■ EXERCISE GOAL
Print all of the data below exactly as it appears, leaving out every image.

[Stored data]
────────────────

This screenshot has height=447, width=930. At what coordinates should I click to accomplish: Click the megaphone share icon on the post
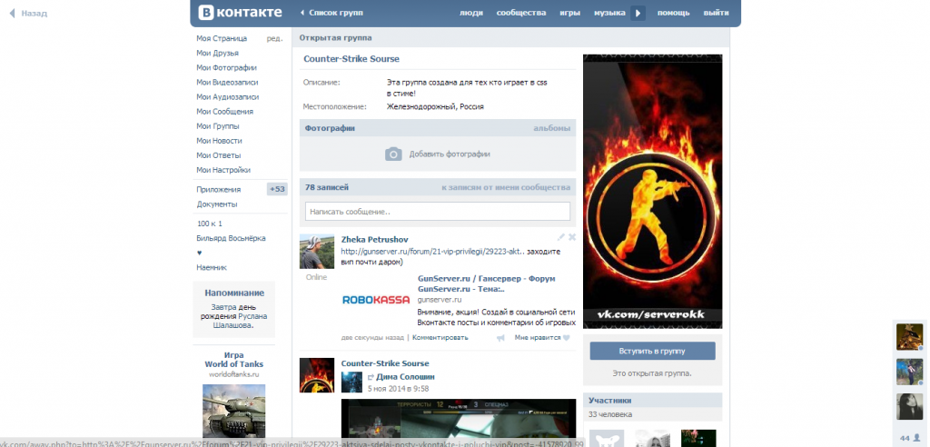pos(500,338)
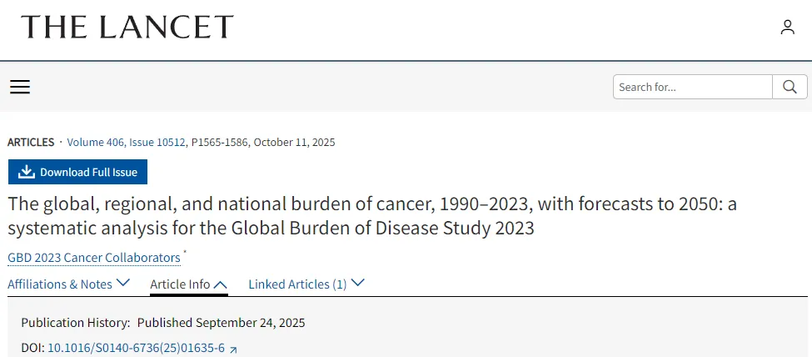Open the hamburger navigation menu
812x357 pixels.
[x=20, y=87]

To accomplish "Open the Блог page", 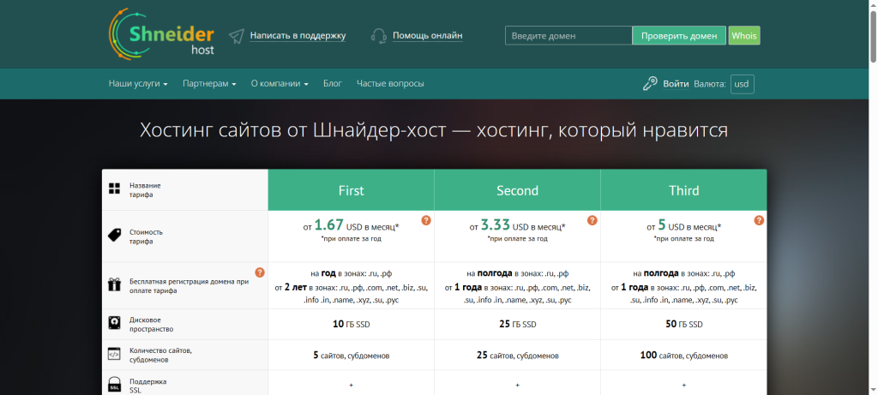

────────────────

■ RESULT FOR THIS EXERCISE
This screenshot has height=447, width=930. At what coordinates should I click to accomplish: Click the megaphone share icon on the post
pos(500,338)
Open the hamburger navigation menu
812x357 pixels.
[x=20, y=87]

To accomplish "Open the Блог page", 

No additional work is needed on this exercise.